• SELECTED EXTRACT:
[start]
De Wald v. Seidenberg

Decision Date22 April 1948
Citation297 N.Y. 335,79 N.E.2d 430
PartiesDE WALD v. SEIDENBERG et al.
CourtNew York Court of Appeals Court of Appeals

OPINION TEXT STARTS HERE

Appeal from Supreme Court, Appellate Division, Second Department.

Action by Josef De Wald against William R. Seidenberg and another, individually and as trustee of the estate of Jacob Bookman, deceased, and another to recover damages for an alleged assault. From a judgment entered on an order of the Appellate Division of the Supreme Court in the Second Judicial Department, 272 App.Div. 937, 72 N.Y.S.2d 185, which reversed on the law and facts a judgment of Supreme Court in favor of plaintiff on a verdict rendered at trial term, Wenzel, J., and dismissed the complaint on the law, the plaintiff appeals.

Judgments reversed and new trial granted. Samuel Spevack, Bernard Meyerson and Lrving R. Rosenthal, all of Brooklyn, for appellant.

Walter L. Glenney, of New York City, for respondent.

LEWIS, Judge.

In this action a jury at Trial Term awarded damages against the owners of an apartment house and their superintendent for an assault committed by the superintendent upon the plaintiff, a tenant. Following the verdict the Trial Justice granted a motion by the defendant-owners for judgment over against their superintendent for the amount of the judgment entered against them. The superintendent did not appeal from the resulting judgment. Upon appeal by the owners to the Appellate Division the judgment was reversed on the law and the facts and the complaint was dismissed on the law upon the ground that plaintiff's evidence was insufficient to establish his cause of action. The present appeal is by the plaintiff from the judgment entered upon the order of the Appellate Division.
[end]
• WRITTEN EXERCISE: Revise the De Wald v. Seidenberg opinion starting with "LEWIS, Judge." and going on through "the Appellate Division.", with "apartment house" changed to "apartment building".

• STORED ROWS:
[start]
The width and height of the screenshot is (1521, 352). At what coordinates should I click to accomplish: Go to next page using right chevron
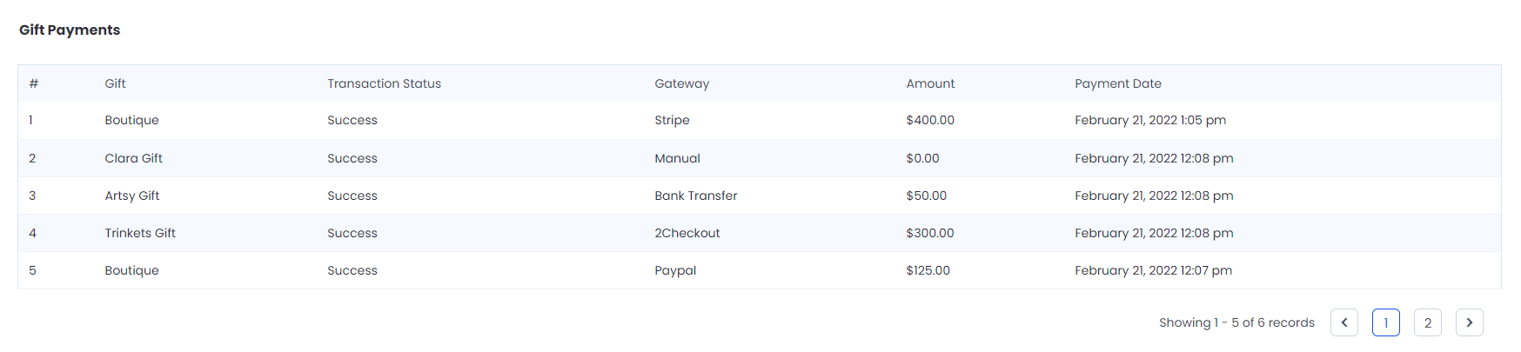click(1469, 322)
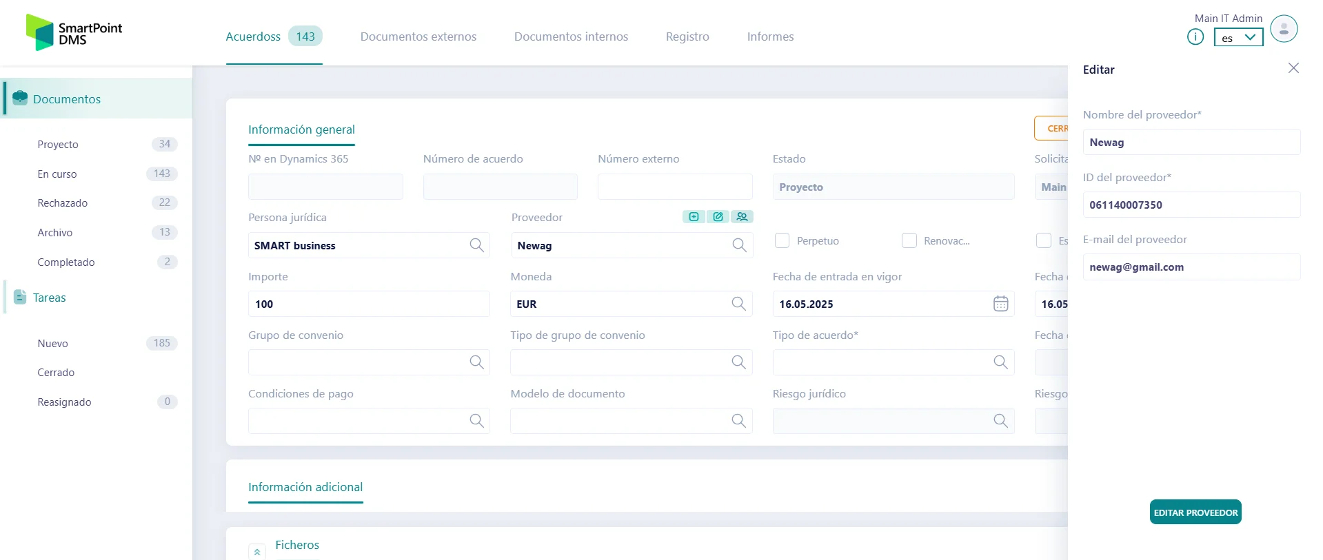Image resolution: width=1323 pixels, height=560 pixels.
Task: Open the user profile avatar icon
Action: pyautogui.click(x=1284, y=29)
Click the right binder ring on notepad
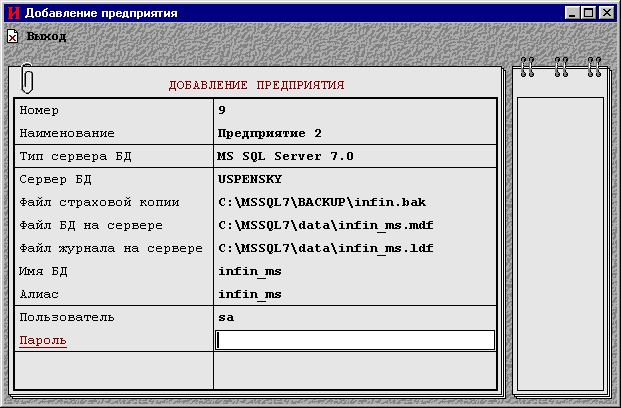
[end]
• EXPECTED OUTPUT:
LEWIS, Judge.

In this action a jury at Trial Term awarded damages against the owners of an apartment building and their superintendent for an assault committed by the superintendent upon the plaintiff, a tenant. Following the verdict the Trial Justice granted a motion by the defendant-owners for judgment over against their superintendent for the amount of the judgment entered against them. The superintendent did not appeal from the resulting judgment. Upon appeal by the owners to the Appellate Division the judgment was reversed on the law and the facts and the complaint was dismissed on the law upon the ground that plaintiff's evidence was insufficient to establish his cause of action. The present appeal is by the plaintiff from the judgment entered upon the order of the Appellate Division.